If I'm reading this wrong, please correct me, because I like the P99 so much and wish I had got one two years ago. But without the hi-caps, I have to look else where. Thanks.


----------



## hberttmank (May 5, 2006)

Welcome to the forum. If you live in one of the free states (like Texas) you can buy all the 12rd 40S&W P99 mags you want. No matter what the P99 comes with, all the standard capacity mags will fit.


----------



## jenglish (Dec 29, 2006)

It depends on the state you live in. You can get 12rd mags as long as your state permits it. The way I feel about it is I can get the 10rd'ers if I want, but I have the choice. I am not big on the state capacity rules that limit my choices. I like having the FREEDOM of choice and not compliance. But enough of my soapbox . . . depends on where you live.


----------



## Grimjack (Dec 30, 2006)

Thanks for putting my mind at ease. I live in the Republic of Texas, so the hi-caps will be no problem. Looks like I'm going to get that P99 after all.


----------



## Benzbuilder (Sep 7, 2006)

Grimjack said:


> Thanks for putting my mind at ease. I live in the Republic of Texas, so the hi-caps will be no problem. Looks like I'm going to get that P99 after all.


You can Look forward to a word or two from Shipwreck. He loves his P99, and hes from Texas too. Good luck with your new gun. 
:smt023


----------



## Shipwreck (Jan 26, 2006)

Yes - U can get the "hi caps" - Remember - some states still require the 10 round limit, despite the federal ban expiring.

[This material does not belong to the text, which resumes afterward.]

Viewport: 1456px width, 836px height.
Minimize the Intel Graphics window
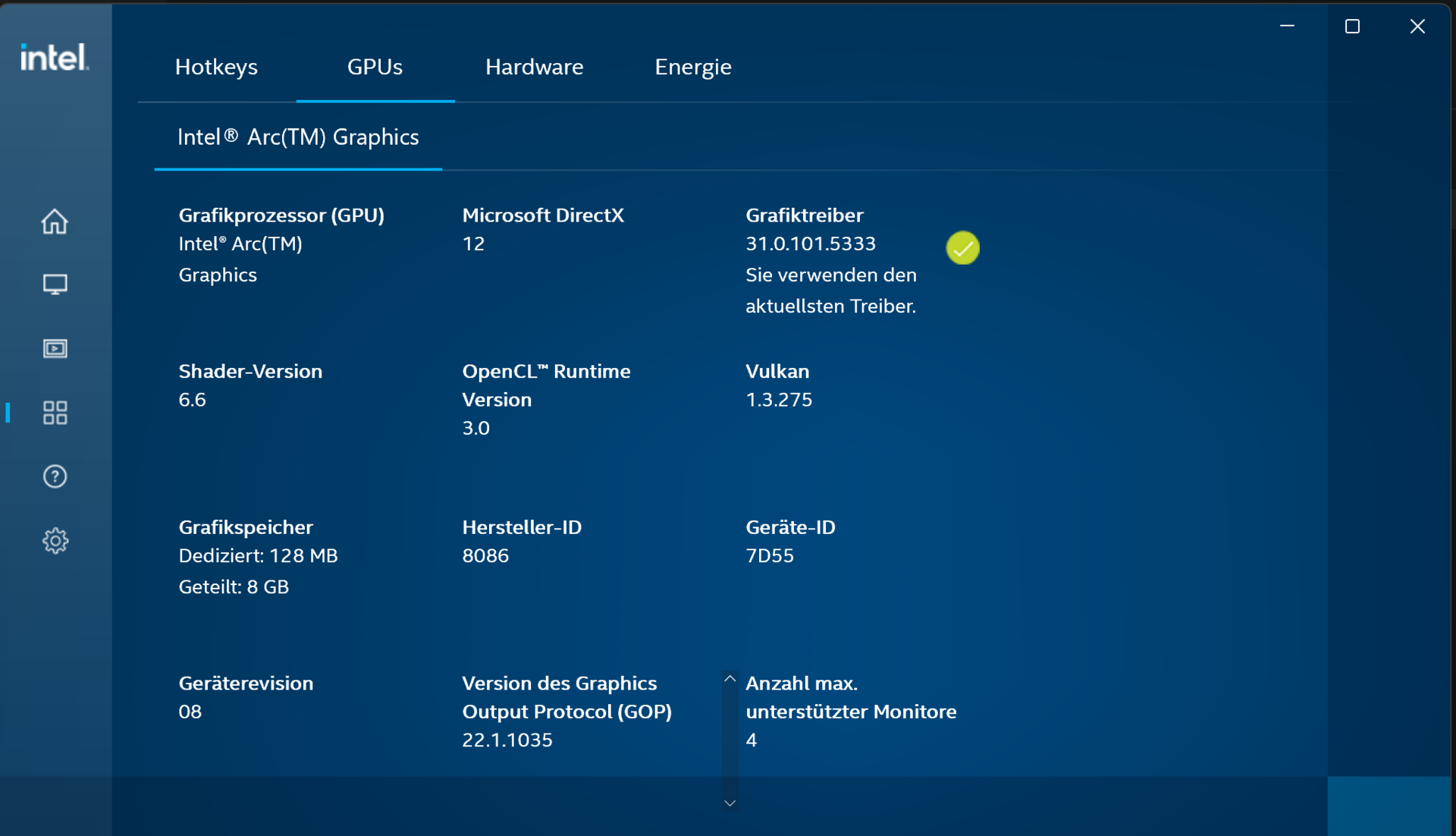[x=1287, y=27]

To be honest, while I am a super fanatic of the P99 - it's not a great gun in the 40 cal. Many people complain about it being too snappy. It was originally designed for 9mm, and that's the round its best in. 

I'd stick w/ it in 9mm if I were U. I have seen many 40 cal P99 owners regret buying the P99 in that caliber after their first trip to the range.


----------



## jenglish (Dec 29, 2006)

I disagree. I own two of each caliber and there is nothing wrong, or even really different between the two. The recoil signature is different, which is a given since they are two different rounds. I have recieved the same performance from my 40SW's as I do from my 9mm's. I have never regreted buying a 99 cambered in 40SW. In fact most of the people I have "converted" to the P99 ended up buying them in 40.

It all comes down to personal preference.


----------